From: Erik H. <eri...@uc...> - 2012-06-28 16:55:56
|
At Wed, 27 Jun 2012 15:23:58 -0400, Leon, Anne wrote: > > Hi All, > > I have a question regarding crawling Flash and Javascript. > Currently, I am utilizing Heritrix 1.14.4 and Wayback 1.4.2 and I > have had issues capturing fully functioning websites. Websites that > utilize javascript heavily have banners missing or empty widget > boxes, and Flash content is virtually nonexistent. Within the next > few months we will be upgrading to the newest versions of both > programs, but I'm concerned that these problems will still exist. > > So, I'm wondering if any of you have encountered this issues and > what have you done to remedy them? Is this a Heritrix issue or a > Wayback issue? And lastly, did upgrading the software fix the > problems?
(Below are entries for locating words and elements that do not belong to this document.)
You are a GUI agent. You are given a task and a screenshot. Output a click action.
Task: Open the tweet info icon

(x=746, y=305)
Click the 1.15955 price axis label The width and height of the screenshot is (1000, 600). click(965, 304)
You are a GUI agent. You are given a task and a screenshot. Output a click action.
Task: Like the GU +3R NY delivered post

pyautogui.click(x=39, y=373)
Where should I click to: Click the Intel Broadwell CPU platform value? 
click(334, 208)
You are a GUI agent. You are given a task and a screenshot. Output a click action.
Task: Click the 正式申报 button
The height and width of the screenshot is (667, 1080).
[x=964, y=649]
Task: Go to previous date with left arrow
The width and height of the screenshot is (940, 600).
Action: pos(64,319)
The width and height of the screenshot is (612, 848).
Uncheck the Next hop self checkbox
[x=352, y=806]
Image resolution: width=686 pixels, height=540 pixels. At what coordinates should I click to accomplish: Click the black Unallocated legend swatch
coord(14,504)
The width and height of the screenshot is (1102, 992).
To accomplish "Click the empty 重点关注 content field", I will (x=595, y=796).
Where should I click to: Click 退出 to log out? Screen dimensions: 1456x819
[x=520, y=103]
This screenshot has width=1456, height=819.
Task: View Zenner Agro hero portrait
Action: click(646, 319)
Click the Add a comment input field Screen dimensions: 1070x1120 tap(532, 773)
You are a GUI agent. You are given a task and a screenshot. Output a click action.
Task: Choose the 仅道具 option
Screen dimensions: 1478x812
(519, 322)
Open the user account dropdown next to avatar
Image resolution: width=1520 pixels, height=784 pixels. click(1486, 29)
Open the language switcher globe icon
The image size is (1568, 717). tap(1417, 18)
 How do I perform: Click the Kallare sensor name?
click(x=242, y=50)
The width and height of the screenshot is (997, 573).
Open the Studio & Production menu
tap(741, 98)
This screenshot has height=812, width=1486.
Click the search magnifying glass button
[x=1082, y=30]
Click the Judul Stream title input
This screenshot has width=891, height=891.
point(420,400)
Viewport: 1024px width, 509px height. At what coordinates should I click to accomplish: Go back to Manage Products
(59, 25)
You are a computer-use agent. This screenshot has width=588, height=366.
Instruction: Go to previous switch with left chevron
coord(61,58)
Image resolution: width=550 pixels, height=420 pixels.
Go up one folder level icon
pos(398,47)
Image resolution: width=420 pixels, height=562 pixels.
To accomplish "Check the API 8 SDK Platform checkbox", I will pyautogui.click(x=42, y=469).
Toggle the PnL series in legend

Thank you all in advance. Hi Anne, You might try the archive-crawler mailing list as well. All of us have encountered these issues. Capturing javascript & flash content is difficult. Replaying this content is even harder. Whether it is a Heritrix or a Wayback issue depends: it’s probably both. If you can figure out what content needs to be captured in order for a site to work, you can then check your Heritrix crawl.log files to see if that content was captured. Heritrix is highly configurable and if you discover that Heritrix is not capturing the content you want, you may be able to change the configuration to make it capture what you want. After you have ensured that you are capturing the content, you can begin to evaluate whether Wayback is properly replaying the content. Whether Wayback can or is properly replaying the content depends on your Wayback configuration. For example, proxy mode can probably replay most content correctly, while I doubt that client-side rewriting will ever work very well. Finally, the only real way to test if this is fixed is to try out the new versions of Heritrix & Wayback and evaluate the results. Hope that helps! best, Erik |